Materials provided:
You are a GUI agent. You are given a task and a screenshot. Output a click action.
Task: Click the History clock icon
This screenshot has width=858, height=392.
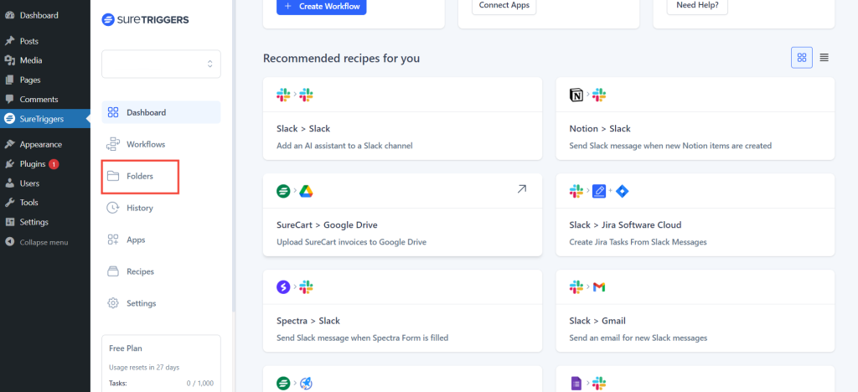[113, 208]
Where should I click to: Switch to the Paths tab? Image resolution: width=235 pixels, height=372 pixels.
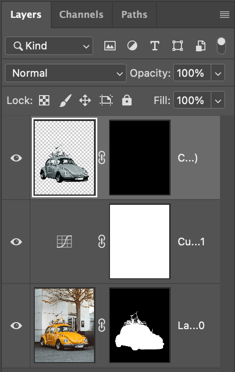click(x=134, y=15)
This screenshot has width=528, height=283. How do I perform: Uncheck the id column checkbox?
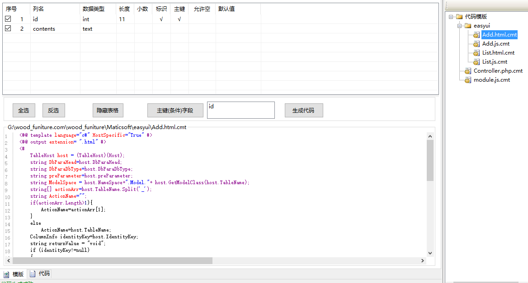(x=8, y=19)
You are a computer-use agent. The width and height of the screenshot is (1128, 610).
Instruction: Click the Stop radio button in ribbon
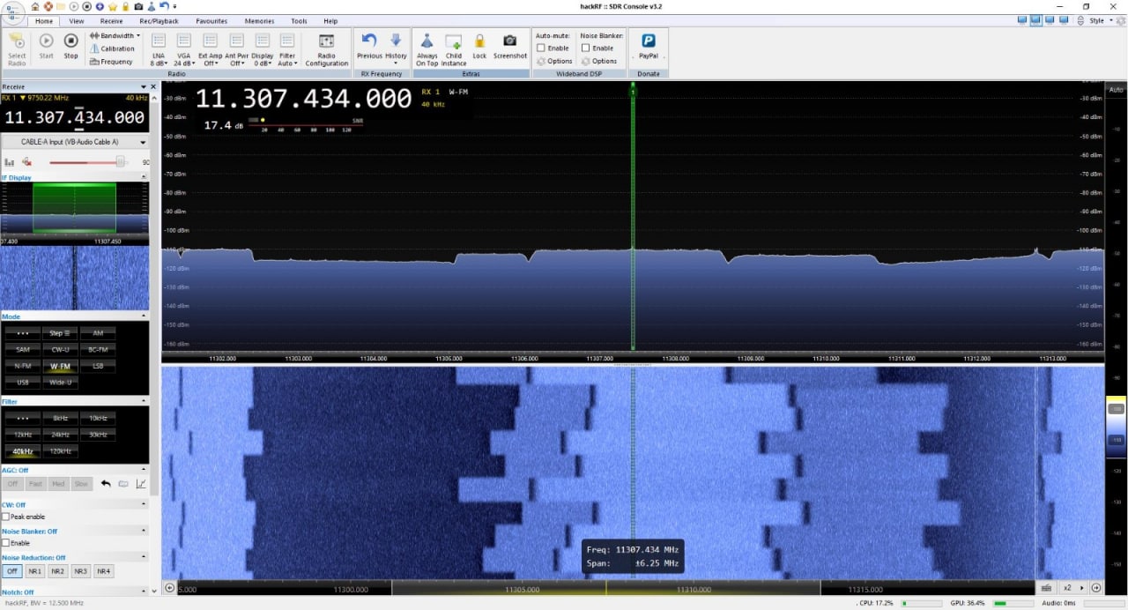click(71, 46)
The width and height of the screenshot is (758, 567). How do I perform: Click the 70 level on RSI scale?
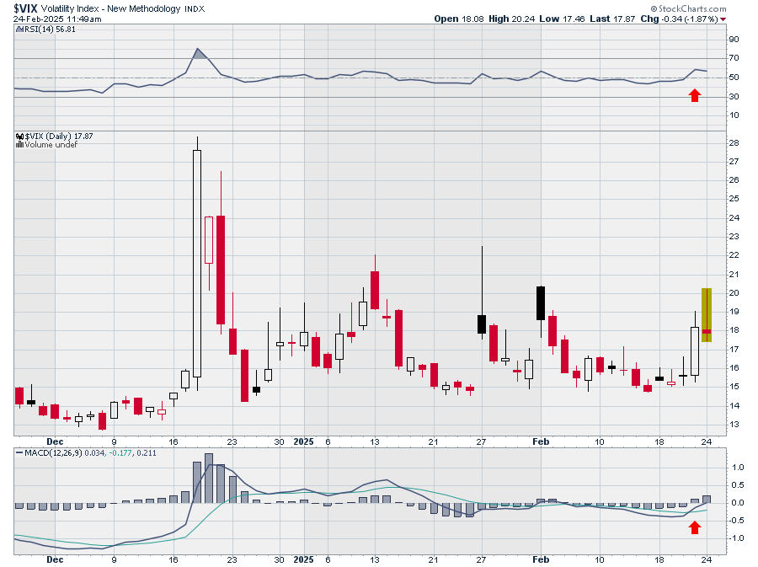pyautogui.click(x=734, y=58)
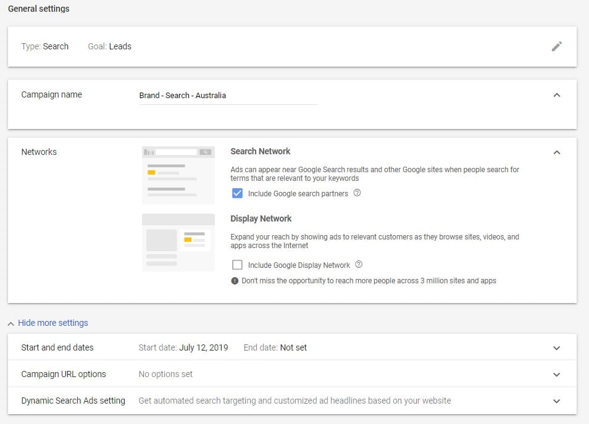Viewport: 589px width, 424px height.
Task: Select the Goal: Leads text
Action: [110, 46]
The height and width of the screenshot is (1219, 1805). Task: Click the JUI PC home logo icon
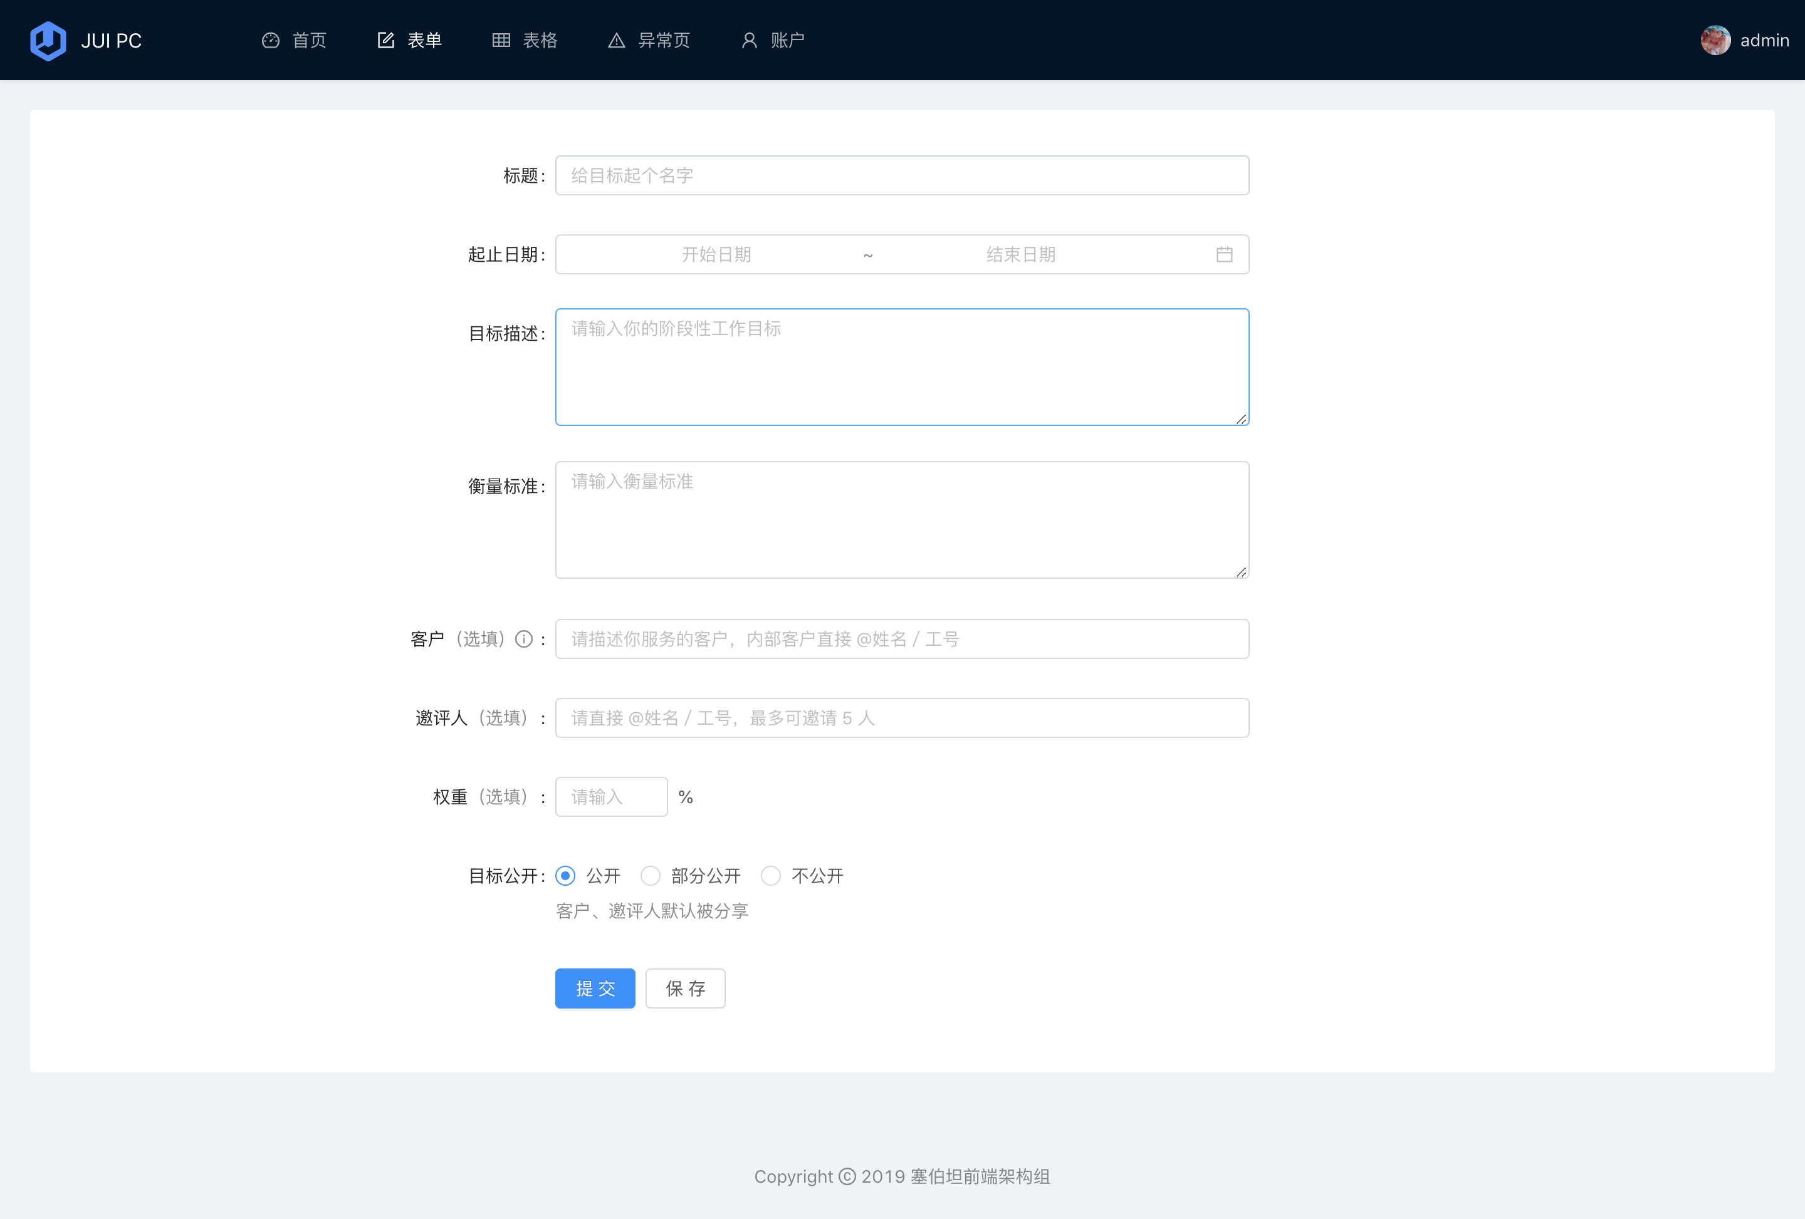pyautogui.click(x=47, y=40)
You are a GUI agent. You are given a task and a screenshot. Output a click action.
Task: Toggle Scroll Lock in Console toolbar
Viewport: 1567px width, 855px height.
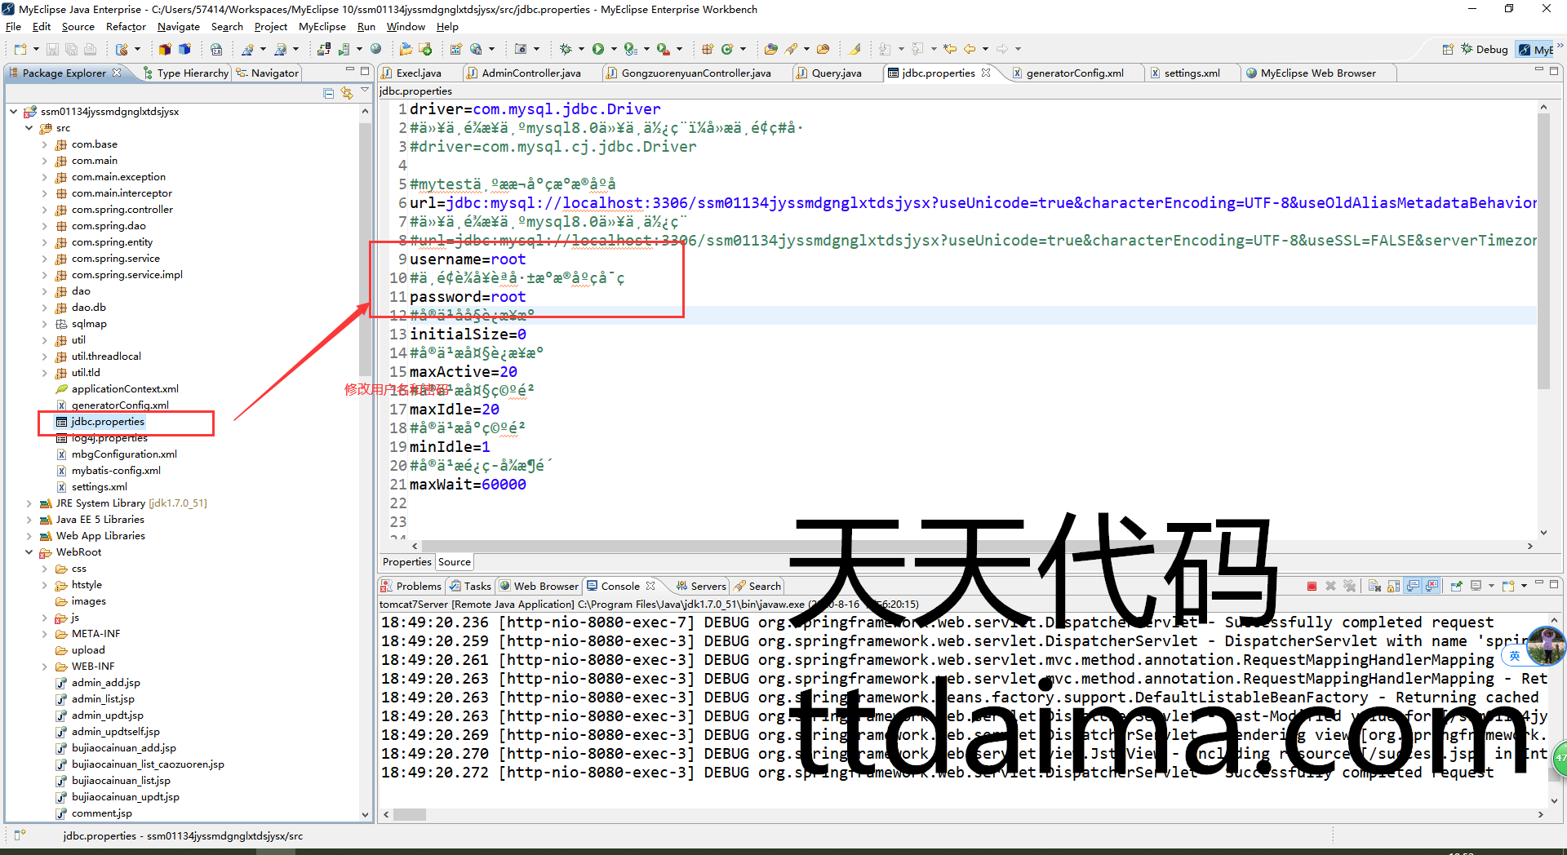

Task to complete: Could you turn all of the data above into a numbered list, one line per item with blank lines left out, and omit the pictures?

Complete response:
1. You are a GUI agent. You are given a task and a screenshot. Output a click action.
2. Task: Click the History clock icon
3. This screenshot has width=858, height=392.
4. [113, 208]
5. Where should I click to: Switch to the Paths tab? Image resolution: width=235 pixels, height=372 pixels.
6. click(x=134, y=15)
7. This screenshot has width=528, height=283. How do I perform: Uncheck the id column checkbox?
8. (x=8, y=19)
9. You are a computer-use agent. The width and height of the screenshot is (1128, 610).
10. Instruction: Click the Stop radio button in ribbon
11. click(71, 46)
12. The width and height of the screenshot is (758, 567). How do I perform: Click the 70 level on RSI scale?
13. pyautogui.click(x=734, y=58)
14. Viewport: 589px width, 424px height.
15. Task: Select the Goal: Leads text
16. Action: [110, 46]
17. The height and width of the screenshot is (1219, 1805). Task: Click the JUI PC home logo icon
18. pyautogui.click(x=47, y=40)
19. You are a GUI agent. You are given a task and a screenshot. Output a click action.
20. Task: Toggle Scroll Lock in Console toolbar
21. Viewport: 1567px width, 855px height.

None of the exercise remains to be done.